_The task_: After reading the entries below, report how many lines have the string "plus" in them, giving the number alone.

_Supplied material_:
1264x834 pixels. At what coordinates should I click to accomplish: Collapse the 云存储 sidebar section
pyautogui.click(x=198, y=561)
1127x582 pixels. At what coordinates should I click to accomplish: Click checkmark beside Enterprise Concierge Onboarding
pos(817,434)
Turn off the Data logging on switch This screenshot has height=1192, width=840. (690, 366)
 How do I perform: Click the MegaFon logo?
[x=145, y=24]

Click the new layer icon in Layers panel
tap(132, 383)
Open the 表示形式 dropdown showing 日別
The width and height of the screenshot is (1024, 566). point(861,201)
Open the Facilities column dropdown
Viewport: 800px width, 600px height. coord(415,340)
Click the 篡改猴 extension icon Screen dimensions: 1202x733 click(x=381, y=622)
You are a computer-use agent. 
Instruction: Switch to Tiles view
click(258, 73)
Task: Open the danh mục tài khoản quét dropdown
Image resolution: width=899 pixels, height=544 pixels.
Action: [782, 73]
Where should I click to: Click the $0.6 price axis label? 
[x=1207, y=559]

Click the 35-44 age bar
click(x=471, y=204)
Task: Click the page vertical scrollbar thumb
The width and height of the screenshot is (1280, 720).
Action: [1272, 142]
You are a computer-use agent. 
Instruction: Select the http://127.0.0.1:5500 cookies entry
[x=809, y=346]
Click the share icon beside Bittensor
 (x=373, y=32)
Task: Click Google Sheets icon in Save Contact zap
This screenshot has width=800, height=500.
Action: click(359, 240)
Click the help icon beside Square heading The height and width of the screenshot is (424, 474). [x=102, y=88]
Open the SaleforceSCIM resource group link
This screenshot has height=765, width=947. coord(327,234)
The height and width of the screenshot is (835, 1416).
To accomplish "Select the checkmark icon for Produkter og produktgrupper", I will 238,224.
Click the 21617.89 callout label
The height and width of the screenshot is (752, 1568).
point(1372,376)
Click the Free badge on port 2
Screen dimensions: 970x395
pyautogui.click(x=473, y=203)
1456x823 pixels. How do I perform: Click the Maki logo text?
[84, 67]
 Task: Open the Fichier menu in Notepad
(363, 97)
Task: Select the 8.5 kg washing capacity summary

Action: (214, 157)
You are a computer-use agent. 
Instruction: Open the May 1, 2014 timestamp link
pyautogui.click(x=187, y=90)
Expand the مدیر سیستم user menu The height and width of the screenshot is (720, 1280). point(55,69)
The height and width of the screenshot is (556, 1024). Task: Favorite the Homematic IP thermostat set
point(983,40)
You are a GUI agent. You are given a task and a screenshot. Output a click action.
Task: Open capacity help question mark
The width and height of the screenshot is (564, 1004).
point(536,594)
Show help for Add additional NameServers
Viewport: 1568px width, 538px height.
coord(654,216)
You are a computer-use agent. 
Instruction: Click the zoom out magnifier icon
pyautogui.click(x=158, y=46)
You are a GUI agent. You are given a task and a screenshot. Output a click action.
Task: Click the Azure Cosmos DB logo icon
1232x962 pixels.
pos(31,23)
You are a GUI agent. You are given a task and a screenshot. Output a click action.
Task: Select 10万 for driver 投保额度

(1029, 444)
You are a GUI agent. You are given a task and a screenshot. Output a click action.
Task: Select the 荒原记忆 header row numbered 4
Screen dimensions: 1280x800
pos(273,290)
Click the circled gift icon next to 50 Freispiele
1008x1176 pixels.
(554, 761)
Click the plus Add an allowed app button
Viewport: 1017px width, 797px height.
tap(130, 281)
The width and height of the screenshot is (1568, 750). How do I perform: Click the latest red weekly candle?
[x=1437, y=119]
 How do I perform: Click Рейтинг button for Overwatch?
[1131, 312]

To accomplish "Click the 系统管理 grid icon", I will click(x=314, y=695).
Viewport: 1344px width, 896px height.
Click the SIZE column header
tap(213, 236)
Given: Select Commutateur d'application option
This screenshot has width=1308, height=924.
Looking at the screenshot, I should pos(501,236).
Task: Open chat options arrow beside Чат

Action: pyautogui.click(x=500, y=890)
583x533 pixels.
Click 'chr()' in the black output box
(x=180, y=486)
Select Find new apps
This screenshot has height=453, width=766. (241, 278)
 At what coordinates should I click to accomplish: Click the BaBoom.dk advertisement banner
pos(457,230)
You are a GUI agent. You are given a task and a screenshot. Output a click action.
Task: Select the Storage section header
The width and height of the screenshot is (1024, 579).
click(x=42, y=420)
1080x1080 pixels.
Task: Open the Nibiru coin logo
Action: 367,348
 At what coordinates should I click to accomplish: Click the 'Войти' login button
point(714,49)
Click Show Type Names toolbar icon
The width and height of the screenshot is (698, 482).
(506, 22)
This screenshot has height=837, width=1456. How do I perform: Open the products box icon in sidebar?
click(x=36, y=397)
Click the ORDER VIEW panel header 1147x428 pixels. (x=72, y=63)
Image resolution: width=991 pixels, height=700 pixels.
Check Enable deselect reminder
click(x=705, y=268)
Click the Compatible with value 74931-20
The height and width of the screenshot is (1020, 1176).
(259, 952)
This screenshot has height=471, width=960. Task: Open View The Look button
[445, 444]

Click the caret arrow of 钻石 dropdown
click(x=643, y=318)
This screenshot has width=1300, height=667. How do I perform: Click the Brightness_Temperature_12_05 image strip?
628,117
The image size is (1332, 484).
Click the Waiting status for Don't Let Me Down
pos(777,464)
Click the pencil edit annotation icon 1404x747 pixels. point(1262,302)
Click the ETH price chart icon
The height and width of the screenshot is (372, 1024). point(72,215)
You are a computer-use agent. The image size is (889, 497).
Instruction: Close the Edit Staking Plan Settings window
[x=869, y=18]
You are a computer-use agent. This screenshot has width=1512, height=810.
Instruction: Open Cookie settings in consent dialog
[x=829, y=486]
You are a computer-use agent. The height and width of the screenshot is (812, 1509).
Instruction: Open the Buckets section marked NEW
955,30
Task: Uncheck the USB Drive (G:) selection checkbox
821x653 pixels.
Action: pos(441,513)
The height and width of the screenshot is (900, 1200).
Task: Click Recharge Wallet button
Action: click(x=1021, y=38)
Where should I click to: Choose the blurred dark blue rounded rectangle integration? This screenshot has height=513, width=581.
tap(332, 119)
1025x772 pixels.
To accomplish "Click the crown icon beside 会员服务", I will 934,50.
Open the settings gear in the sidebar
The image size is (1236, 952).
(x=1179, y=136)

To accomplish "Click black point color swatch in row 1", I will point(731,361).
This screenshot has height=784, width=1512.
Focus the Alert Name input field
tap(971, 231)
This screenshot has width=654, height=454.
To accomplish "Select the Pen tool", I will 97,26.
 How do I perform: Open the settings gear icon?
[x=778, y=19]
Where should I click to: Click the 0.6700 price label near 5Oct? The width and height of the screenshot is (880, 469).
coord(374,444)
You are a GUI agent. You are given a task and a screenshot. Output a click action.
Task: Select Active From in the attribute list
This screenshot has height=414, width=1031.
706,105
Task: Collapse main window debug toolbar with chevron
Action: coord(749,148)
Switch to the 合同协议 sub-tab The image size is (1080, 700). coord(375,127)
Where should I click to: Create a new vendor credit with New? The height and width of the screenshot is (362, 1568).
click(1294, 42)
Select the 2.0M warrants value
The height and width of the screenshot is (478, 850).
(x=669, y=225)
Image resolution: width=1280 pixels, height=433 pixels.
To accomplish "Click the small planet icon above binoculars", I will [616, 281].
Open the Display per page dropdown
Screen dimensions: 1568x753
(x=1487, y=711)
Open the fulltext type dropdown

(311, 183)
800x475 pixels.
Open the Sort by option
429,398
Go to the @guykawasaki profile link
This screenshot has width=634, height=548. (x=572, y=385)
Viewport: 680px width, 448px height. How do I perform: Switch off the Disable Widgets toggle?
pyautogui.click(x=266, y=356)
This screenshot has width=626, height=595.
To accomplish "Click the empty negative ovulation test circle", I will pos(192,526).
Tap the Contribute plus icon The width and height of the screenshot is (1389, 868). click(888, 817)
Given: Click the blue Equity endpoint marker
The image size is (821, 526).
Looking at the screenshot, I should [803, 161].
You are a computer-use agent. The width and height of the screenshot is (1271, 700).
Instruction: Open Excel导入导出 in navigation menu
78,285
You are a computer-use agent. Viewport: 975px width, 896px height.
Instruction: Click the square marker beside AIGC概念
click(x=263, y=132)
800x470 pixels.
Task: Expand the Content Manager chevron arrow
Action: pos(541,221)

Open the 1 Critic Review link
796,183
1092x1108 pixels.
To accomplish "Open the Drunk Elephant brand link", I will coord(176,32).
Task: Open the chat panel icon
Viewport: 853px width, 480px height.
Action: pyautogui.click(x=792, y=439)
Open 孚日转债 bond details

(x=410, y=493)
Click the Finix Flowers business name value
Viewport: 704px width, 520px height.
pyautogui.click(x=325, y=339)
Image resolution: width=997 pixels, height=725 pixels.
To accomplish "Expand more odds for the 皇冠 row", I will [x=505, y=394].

_Answer section_: 2